**WORK TO BE COMPLETED:** Word for word, set down the records and skip each picture.

★ ★ ★ ★

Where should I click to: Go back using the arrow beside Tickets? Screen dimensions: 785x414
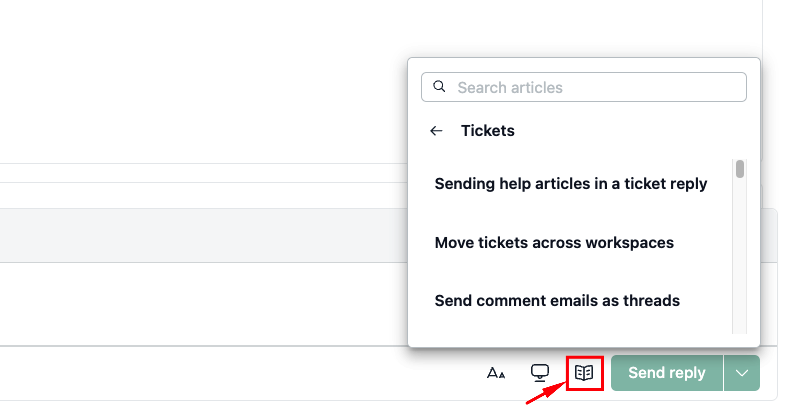[x=436, y=131]
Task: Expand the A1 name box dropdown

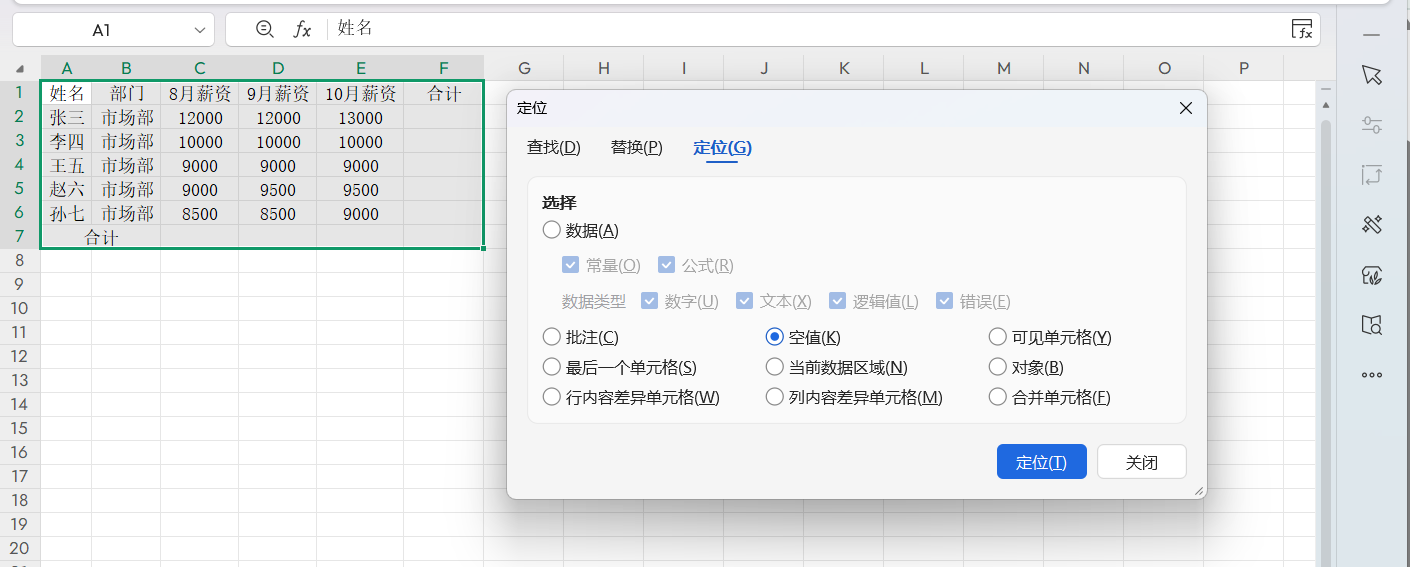Action: (x=200, y=30)
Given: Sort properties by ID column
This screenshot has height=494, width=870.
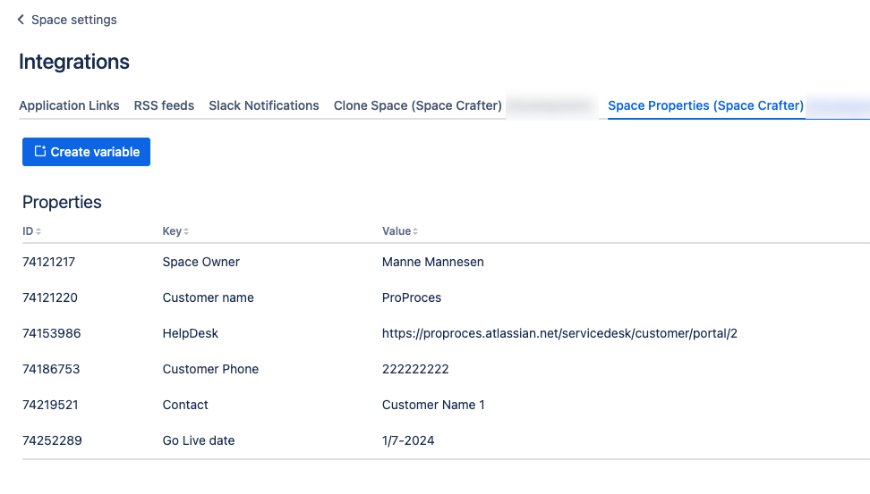Looking at the screenshot, I should (x=32, y=231).
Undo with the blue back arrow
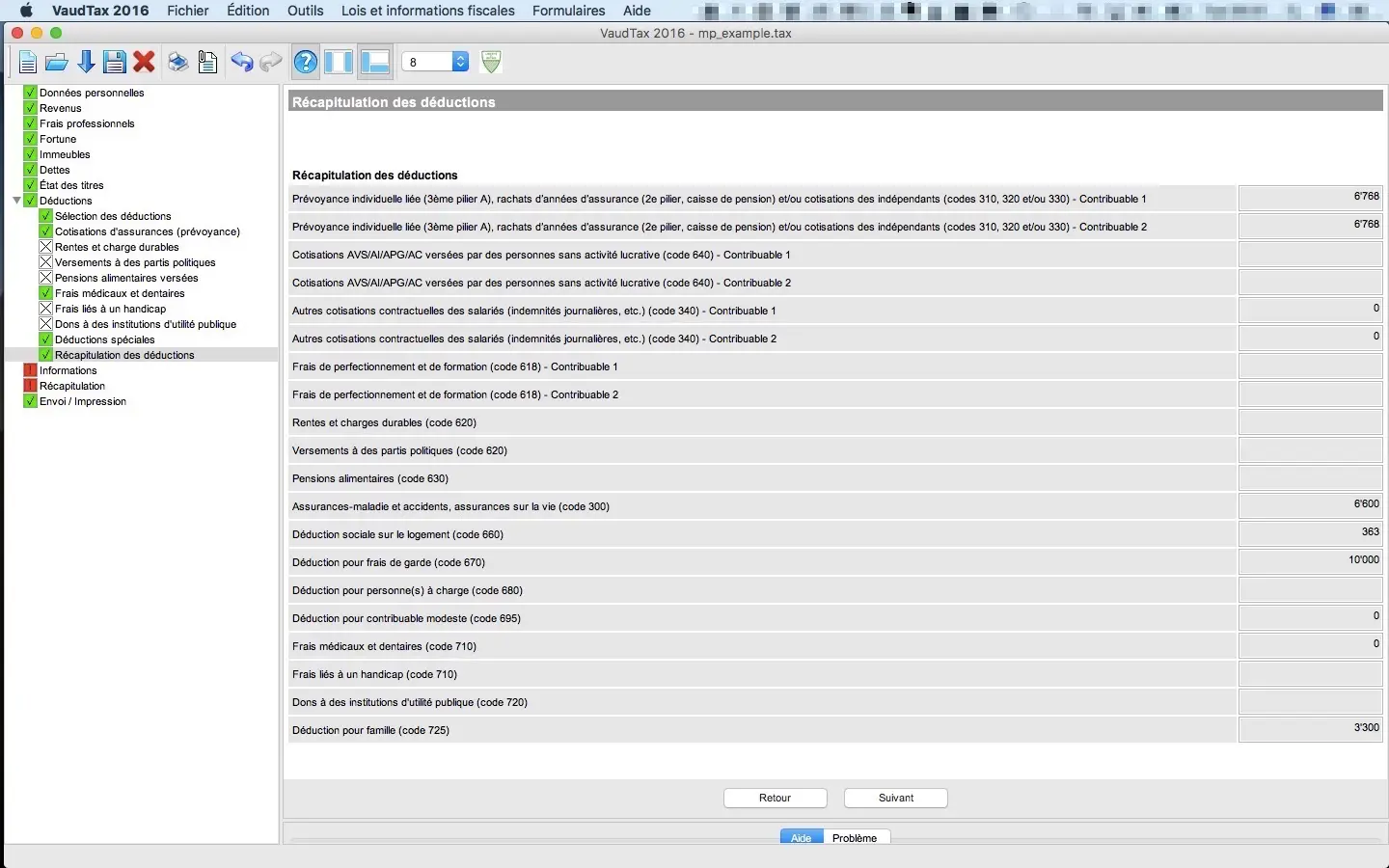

★ ★ ★ ★

**TASK RESPONSE:**
Where should I click to: Go back using the arrow beside Tickets? Screen dimensions: 785x414
[x=436, y=131]
Task: Expand the A1 name box dropdown

Action: (x=200, y=30)
Given: Sort properties by ID column
This screenshot has height=494, width=870.
Looking at the screenshot, I should (x=32, y=231).
Undo with the blue back arrow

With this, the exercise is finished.